» **Short task**
Could you render the lines as a JSON list of strings, one string per line and no blank lines? Begin with the very first line and stop after the one containing "click(x=30, y=89)", including both.
======== Rows ========
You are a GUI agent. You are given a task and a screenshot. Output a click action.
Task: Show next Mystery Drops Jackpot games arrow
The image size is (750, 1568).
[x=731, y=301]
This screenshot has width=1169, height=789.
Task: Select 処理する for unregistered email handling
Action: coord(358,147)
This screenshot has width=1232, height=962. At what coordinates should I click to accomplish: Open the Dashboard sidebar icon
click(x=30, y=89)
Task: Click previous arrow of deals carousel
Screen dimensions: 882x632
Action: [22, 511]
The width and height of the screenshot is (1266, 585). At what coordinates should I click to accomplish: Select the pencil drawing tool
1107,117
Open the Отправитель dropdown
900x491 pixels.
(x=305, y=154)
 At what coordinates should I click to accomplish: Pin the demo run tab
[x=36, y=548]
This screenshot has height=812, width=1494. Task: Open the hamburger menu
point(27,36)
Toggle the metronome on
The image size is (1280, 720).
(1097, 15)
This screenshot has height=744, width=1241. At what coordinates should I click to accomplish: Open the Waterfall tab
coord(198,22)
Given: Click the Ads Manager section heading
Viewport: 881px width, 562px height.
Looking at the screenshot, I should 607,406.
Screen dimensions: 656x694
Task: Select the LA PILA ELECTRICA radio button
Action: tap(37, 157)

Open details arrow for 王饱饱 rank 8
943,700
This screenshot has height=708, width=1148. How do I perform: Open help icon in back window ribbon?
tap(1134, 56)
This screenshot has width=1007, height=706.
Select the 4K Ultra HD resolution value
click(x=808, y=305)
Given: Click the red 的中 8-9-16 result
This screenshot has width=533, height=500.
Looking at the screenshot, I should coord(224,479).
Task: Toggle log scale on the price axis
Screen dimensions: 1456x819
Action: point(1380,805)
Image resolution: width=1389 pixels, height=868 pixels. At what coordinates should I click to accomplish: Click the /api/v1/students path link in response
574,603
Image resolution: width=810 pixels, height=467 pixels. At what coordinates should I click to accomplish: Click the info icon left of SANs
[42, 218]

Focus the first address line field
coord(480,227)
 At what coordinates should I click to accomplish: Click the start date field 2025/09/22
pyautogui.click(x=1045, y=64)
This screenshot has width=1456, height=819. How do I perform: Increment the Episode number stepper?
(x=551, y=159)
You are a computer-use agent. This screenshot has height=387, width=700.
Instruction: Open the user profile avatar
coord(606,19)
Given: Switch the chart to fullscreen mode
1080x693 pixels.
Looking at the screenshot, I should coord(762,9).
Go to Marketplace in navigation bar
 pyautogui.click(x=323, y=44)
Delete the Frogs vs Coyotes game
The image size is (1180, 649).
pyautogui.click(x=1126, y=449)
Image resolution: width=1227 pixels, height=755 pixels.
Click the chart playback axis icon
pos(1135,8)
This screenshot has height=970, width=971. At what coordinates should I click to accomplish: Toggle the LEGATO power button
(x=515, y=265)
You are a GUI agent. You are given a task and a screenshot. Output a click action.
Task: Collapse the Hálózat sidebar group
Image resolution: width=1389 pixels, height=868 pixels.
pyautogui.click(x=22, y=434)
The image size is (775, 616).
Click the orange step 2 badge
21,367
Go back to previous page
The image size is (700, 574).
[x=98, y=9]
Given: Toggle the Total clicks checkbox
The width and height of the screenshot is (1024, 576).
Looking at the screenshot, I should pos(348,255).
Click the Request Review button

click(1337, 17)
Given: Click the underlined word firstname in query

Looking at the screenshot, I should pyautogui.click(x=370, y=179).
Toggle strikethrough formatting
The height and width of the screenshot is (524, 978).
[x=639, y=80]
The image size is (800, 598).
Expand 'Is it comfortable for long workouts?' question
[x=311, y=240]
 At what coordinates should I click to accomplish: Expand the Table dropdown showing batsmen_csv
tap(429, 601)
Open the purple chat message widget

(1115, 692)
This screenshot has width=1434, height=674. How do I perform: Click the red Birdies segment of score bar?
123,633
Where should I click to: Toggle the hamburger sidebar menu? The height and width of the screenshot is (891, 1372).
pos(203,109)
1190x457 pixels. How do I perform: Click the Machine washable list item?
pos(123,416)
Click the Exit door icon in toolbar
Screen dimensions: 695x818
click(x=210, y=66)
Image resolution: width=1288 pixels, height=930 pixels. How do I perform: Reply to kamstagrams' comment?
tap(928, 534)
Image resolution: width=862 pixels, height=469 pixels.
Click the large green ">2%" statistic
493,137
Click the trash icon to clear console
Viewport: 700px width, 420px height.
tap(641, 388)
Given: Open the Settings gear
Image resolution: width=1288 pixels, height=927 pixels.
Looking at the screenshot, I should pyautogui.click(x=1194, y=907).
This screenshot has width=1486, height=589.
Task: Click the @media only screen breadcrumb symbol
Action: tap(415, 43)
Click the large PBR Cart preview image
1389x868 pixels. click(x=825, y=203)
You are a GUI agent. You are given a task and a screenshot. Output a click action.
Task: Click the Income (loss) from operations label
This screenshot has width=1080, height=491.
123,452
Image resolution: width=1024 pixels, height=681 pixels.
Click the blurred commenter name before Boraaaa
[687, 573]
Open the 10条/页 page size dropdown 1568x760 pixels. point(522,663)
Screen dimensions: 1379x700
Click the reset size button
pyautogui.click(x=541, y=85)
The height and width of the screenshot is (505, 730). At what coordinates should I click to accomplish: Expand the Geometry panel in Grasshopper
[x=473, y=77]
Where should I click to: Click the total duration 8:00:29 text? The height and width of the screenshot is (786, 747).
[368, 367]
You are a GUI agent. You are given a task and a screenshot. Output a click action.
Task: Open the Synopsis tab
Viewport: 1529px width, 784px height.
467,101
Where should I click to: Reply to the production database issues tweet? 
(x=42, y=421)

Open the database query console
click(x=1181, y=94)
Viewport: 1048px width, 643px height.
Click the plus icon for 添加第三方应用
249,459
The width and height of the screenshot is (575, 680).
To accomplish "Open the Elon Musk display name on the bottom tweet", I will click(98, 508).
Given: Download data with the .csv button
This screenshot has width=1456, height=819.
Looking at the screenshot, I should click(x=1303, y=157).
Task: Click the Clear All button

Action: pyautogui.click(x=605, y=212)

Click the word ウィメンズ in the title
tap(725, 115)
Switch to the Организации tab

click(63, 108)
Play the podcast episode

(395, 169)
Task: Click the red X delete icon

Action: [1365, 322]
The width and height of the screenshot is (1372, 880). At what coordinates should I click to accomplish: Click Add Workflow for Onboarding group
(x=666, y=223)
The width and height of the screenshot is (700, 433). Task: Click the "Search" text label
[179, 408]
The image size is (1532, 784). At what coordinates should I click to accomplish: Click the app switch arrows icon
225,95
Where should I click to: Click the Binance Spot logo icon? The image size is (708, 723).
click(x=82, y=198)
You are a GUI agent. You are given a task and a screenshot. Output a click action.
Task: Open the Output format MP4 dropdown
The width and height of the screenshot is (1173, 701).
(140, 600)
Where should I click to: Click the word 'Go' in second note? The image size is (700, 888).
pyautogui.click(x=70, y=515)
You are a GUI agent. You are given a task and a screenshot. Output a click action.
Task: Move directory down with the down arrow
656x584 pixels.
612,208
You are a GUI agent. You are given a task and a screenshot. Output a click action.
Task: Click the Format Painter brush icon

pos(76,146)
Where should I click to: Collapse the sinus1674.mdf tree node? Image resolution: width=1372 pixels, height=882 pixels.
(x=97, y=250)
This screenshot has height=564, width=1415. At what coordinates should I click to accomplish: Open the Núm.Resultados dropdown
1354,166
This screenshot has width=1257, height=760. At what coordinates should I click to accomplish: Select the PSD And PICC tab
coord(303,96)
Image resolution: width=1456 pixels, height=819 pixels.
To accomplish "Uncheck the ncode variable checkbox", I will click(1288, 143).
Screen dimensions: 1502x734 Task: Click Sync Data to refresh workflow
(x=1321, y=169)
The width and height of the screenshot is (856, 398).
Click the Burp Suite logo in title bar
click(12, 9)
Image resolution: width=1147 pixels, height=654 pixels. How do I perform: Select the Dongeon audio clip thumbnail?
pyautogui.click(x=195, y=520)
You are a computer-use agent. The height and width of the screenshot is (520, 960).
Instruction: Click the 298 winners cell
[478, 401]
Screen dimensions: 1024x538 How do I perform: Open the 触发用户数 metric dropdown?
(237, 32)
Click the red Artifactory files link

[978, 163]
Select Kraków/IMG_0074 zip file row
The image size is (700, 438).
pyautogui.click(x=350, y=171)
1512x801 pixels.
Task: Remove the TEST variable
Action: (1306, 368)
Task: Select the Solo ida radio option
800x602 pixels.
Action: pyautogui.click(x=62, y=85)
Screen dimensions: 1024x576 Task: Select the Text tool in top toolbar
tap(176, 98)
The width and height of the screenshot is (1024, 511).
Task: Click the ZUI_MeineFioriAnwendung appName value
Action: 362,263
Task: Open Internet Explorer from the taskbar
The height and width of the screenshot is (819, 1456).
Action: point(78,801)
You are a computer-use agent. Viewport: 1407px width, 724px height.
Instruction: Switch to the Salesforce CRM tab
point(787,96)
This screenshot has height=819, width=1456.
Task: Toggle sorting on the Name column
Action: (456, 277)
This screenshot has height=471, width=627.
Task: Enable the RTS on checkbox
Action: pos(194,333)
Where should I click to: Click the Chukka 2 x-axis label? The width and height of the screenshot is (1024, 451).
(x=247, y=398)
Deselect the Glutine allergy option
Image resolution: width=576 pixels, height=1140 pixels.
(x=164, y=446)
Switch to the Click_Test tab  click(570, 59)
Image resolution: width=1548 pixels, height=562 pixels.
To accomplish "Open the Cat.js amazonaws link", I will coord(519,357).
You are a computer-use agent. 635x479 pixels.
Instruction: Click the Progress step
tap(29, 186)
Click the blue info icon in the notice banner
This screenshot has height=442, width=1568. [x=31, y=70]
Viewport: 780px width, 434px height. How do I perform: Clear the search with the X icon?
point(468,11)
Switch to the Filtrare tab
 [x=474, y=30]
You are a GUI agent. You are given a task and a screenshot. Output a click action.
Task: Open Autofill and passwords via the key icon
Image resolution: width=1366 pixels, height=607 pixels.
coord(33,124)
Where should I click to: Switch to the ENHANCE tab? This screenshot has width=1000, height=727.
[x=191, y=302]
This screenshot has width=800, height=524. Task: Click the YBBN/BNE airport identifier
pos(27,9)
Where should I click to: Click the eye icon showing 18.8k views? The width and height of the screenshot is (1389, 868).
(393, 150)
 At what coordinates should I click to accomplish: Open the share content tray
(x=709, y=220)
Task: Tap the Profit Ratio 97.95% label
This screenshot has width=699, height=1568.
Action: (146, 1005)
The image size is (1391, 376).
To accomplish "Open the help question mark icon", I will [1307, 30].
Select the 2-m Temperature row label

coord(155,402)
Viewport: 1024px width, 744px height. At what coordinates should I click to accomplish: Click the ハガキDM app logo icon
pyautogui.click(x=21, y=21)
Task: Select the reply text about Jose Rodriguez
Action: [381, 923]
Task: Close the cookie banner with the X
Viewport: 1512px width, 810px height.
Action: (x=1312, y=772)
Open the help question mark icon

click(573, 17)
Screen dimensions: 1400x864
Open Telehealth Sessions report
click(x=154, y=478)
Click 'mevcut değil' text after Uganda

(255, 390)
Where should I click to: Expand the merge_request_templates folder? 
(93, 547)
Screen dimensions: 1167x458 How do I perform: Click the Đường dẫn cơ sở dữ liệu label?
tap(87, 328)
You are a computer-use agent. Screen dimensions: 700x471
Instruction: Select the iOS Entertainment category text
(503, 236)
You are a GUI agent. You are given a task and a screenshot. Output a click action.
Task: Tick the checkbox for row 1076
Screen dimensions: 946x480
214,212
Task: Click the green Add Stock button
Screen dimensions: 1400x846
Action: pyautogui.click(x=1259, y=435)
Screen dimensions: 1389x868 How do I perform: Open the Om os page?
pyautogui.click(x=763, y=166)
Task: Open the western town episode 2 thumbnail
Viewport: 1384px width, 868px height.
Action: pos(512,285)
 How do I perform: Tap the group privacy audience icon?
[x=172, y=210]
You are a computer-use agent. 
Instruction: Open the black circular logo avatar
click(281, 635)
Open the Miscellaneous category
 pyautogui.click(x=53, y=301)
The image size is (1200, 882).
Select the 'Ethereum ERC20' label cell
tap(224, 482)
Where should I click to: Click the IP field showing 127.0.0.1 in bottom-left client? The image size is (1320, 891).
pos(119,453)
========
» **Answer to the task**
[
  "You are a GUI agent. You are given a task and a screenshot. Output a click action.",
  "Task: Show next Mystery Drops Jackpot games arrow",
  "The image size is (750, 1568).",
  "[x=731, y=301]",
  "This screenshot has width=1169, height=789.",
  "Task: Select 処理する for unregistered email handling",
  "Action: coord(358,147)",
  "This screenshot has width=1232, height=962. At what coordinates should I click to accomplish: Open the Dashboard sidebar icon",
  "click(x=30, y=89)"
]